Il cambio di tono è brutale e geniale. Si passa dalle ambientazioni calde e rosse di un lounge a corridoi grigi e claustrofobici. L'immagine del protagonista che diventa trasparente, quasi un ologramma distorto, mentre affronta una gang di teppisti è visivamente potente. Sopravvivenza Apocalittica: Bellezze e Brutezze ci ricorda che la minaccia reale non sono solo i mostri, ma la follia umana. Quel momento in cui il pugno attraversa il corpo digitale è pura arte visiva.
C'è qualcosa di incredibilmente magnetico nella ragazza con i capelli rossi e la giacca gialla. Il modo in cui usa la sua bellezza come arma per ottenere cibo, e poi forse qualcosa di più, è affascinante. La scena in cui si tocca la coscia e guarda il protagonista con quegli occhi ambra è iconica. In Sopravvivenza Apocalittica: Bellezze e Brutezze, lei rappresenta la sopravvivenza adattiva, quella che non si fa scrupoli pur di arrivare a sera. Un personaggio che ruba la scena.
L'antagonista seduto alla scrivania nel bunker ha un'aura di autorità terrificante. Circondato dai suoi scagnozzi, osserva l'intruso con una calma inquietante. La tensione sale quando il gigante muscoloso si prepara a colpire, ma l'effetto speciale del protagonista che sfugge al danno fisico alza la posta in gioco. Sopravvivenza Apocalittica: Bellezze e Brutezze introduce qui un elemento soprannaturale o tecnologico che promette di rivoluzionare la lotta per la sopravvivenza.
La scena in cui la bionda irrompe nella stanza trovando il protagonista con la rossa è comicità pura. L'espressione scioccata, il dito puntato, la confusione generale: è il classico malinteso da commedia romantica ma ambientato nella fine del mondo. Sopravvivenza Apocalittica: Bellezze e Brutezze bilancia perfettamente momenti di alta tensione con situazioni sociali imbarazzanti che rendono i personaggi incredibilmente umani e relazionabili nonostante il caos circostante.
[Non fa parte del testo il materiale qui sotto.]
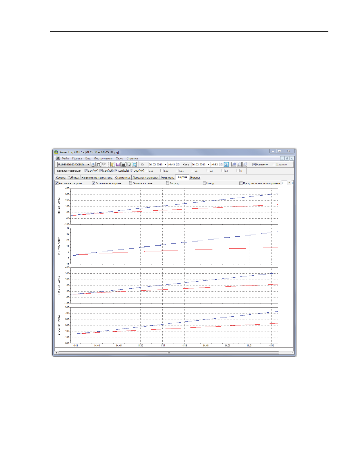Open the Инструменты menu

tap(103, 159)
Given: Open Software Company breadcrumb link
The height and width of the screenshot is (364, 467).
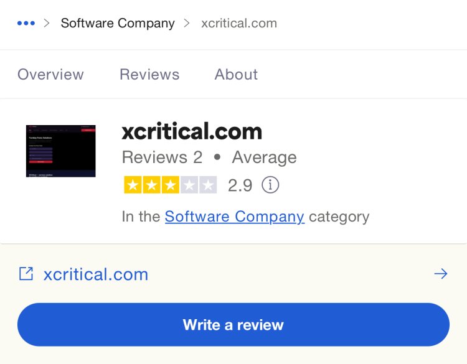Looking at the screenshot, I should pyautogui.click(x=118, y=23).
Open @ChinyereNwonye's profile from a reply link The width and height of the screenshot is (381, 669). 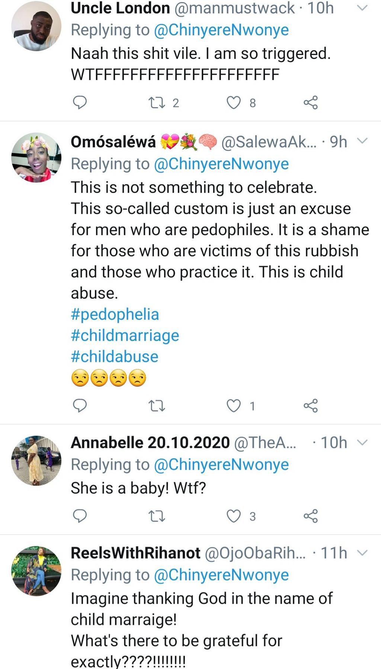pos(221,29)
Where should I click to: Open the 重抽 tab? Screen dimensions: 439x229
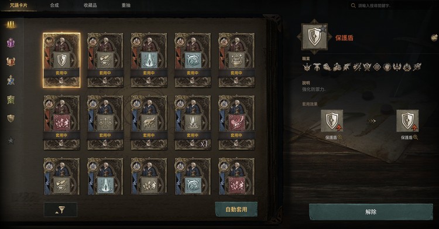pos(126,5)
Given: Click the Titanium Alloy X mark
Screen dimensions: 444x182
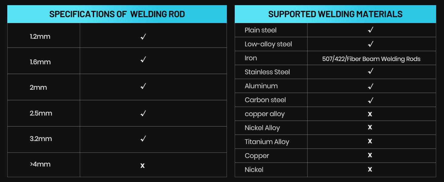Looking at the screenshot, I should point(370,141).
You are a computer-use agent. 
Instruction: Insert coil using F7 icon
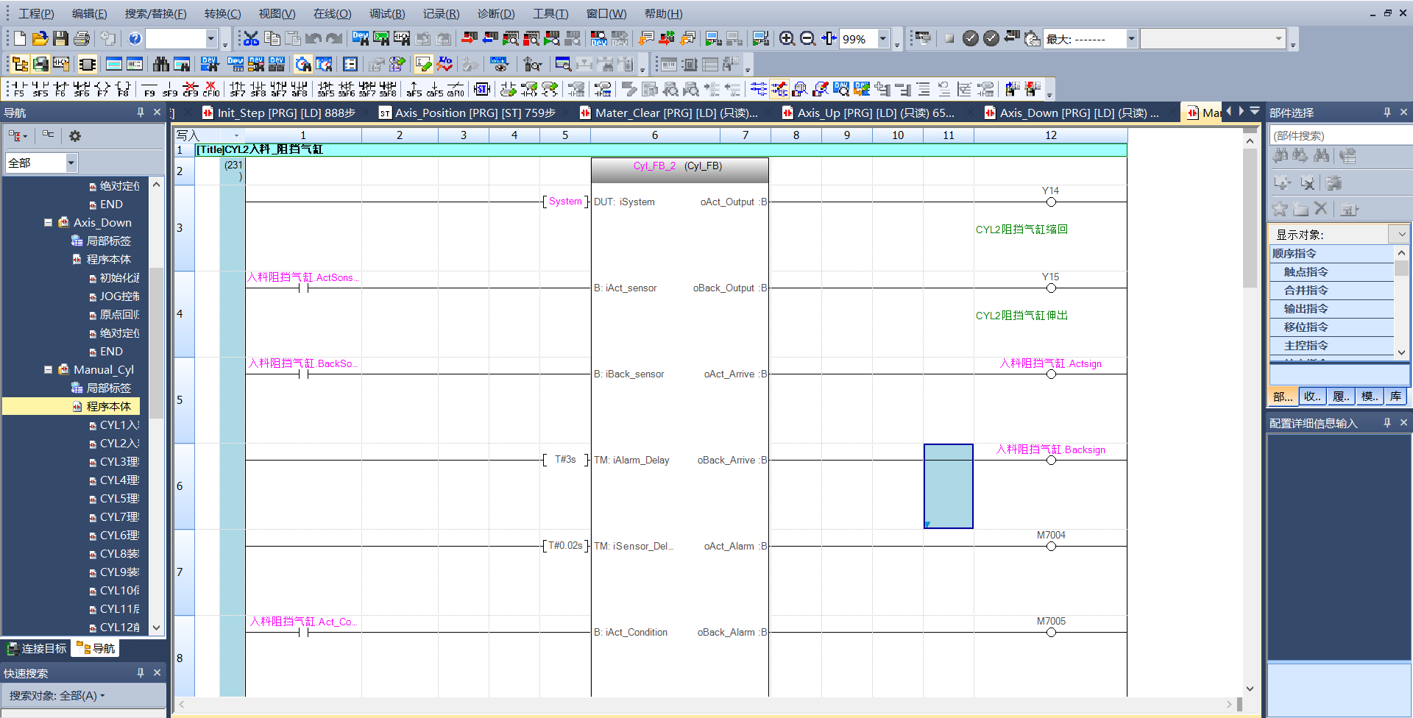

All'inizio sembra un semplice impiegato o studente, timido e impacciato con le ragazze. Ma quando scende nel bunker e il suo corpo inizia a brillare di quella luce digitale, capiamo che c'è molto di più sotto la superficie. La trasformazione da preda a entità intoccabile è soddisfacente. In Sopravvivenza Apocalittica: Bellezze e Brutezze, assistiamo alla nascita di un eroe moderno, qualcuno che usa l'astuzia e poteri unici per dominare un ambiente ostile.